Ia juga mempertanyakan apakah mereka kini harus memberikan rincian pasien dan data obat-obatan yang digunakan.
Pemerintah Israel mengklaim bahwa kebijakan ini bertujuan untuk mencegah bantuan jatuh ke tangan kelompok bersenjata.
Namun, LSM menegaskan bahwa kasus seperti itu sangat jarang terjadi. Mereka menilai bahwa solusi sesungguhnya adalah meningkatkan distribusi bantuan—sesuatu yang justru diblokade oleh Israel sejak 2 Maret.

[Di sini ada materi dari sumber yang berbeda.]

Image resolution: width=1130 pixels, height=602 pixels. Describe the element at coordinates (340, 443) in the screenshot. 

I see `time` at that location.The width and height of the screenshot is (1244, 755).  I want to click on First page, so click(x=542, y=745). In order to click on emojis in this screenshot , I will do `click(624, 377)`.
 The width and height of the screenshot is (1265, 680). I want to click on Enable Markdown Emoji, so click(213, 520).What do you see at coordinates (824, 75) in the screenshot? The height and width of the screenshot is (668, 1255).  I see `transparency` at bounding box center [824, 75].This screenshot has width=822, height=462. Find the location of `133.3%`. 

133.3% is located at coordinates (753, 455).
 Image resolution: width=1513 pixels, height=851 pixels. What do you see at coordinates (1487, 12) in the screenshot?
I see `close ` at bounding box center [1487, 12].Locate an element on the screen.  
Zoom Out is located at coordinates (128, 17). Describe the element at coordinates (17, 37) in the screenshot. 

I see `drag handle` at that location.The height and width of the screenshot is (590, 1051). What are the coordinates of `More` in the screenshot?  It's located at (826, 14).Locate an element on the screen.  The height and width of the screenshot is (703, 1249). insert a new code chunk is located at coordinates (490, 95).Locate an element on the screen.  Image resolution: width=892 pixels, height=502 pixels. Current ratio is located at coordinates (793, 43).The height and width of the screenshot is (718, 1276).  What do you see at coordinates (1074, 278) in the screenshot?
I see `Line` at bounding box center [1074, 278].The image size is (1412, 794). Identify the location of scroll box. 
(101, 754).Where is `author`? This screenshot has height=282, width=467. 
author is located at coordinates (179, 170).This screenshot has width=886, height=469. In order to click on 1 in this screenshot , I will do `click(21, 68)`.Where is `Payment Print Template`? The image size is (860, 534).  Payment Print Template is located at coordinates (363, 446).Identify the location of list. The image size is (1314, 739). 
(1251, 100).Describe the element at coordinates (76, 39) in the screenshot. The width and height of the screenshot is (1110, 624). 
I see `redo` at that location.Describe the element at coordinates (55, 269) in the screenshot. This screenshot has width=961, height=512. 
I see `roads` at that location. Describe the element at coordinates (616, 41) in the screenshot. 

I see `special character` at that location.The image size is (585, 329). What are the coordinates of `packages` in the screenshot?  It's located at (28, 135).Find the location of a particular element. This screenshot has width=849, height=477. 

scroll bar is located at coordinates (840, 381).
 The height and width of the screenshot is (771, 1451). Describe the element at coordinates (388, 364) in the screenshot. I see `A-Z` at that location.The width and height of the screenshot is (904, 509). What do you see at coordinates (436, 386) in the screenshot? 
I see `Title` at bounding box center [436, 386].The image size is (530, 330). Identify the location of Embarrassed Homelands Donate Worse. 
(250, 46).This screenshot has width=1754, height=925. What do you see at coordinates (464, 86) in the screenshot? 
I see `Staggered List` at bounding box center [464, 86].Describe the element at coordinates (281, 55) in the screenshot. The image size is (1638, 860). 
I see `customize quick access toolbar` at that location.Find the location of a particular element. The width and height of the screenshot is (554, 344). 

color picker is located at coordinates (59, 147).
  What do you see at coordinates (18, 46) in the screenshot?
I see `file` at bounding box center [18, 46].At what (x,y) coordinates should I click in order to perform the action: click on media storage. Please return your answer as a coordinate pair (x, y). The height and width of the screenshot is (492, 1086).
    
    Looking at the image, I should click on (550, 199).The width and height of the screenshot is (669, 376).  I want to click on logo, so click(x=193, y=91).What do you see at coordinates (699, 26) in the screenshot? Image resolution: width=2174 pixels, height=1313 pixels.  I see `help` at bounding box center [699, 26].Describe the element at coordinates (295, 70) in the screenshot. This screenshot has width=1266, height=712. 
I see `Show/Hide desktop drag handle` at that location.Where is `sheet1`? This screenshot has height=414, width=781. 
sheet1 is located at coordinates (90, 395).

Seorang pejabat LSM Eropa mengkritik tuduhan Israel, dengan menyatakan, “Anggapan bahwa Hamas menggunakan bantuan kemanusiaan untuk membangun kembali kekuatannya adalah kebohongan.
Bantuan ini tidak berisi senjata atau roket.” Ia menambahkan bahwa Israel hanya berupaya memperketat kontrol atas wilayah tersebut.
Sementara itu, COGAT belum memberikan kejelasan kapan aturan baru ini akan diterapkan dan belum merespons permintaan komentar.
Namun, sejak Maret, pemerintah Israel telah memberlakukan prosedur registrasi yang lebih ketat bagi LSM yang bekerja di wilayah Palestina.
Aturan tersebut mengharuskan LSM menyerahkan data rinci mengenai stafnya, serta memberi wewenang kepada Israel untuk menolak pegawai yang dianggap berusaha “mendelegitimasi” negara itu.
Sejak 7 Oktober, LSM melaporkan bahwa tidak ada izin kerja yang diberikan untuk staf asing mereka.
Risiko Meningkat bagi Pekerja Kemanusiaan
LSM yang beroperasi di Palestina menghadapi tantangan yang semakin besar setiap hari.
Berdasarkan laporan PBB terbaru, setidaknya 387 pekerja kemanusiaan telah tewas di Gaza sejak 7 Oktober, beberapa di antaranya gugur saat bertugas.
Dalam wawancara dengan AFP, Philippe Lazzarini, Komisaris Jenderal UNRWA—badan PBB untuk pengungsi Palestina yang baru-baru ini dilarang beroperasi oleh Israel—mengungkapkan bahwa ada diskusi mendalam di antara organisasi kemanusiaan mengenai sejauh mana mereka dapat bertindak sambil tetap mempertahankan prinsip independensi dan nondiskriminasi.
Amjad Al-Shawa, kepala Jaringan LSM Palestina, menegaskan perlunya solidaritas dalam menghadapi kebijakan pembatasan ini.
Ia melihat langkah tersebut sebagai cara bagi Israel untuk menghindari pertanggungjawaban atas tindakannya.
Dengan lebih dari 30 tahun pengalaman di sektor bantuan kemanusiaan, Al-Shawa menggambarkan situasi saat ini sebagai ancaman besar bagi keberlangsungan misi kemanusiaan. “Nyawa manusia kini menjadi taruhannya,” tegasnya.
Pimpinan sebuah LSM internasional menambahkan, “Batas yang tidak boleh dilewati sudah terlampaui.”
Namun, beberapa pihak memilih bersikap lebih berhati-hati. Seorang pekerja medis menyoroti risiko konsekuensi politik, dengan mengatakan, “Jika kami menentang kebijakan ini, kami akan dicap anti-Semit.”
Ia juga menambahkan bahwa prinsip moral saja tidak cukup untuk menghadapi kebutuhan kemanusiaan yang semakin mendesak.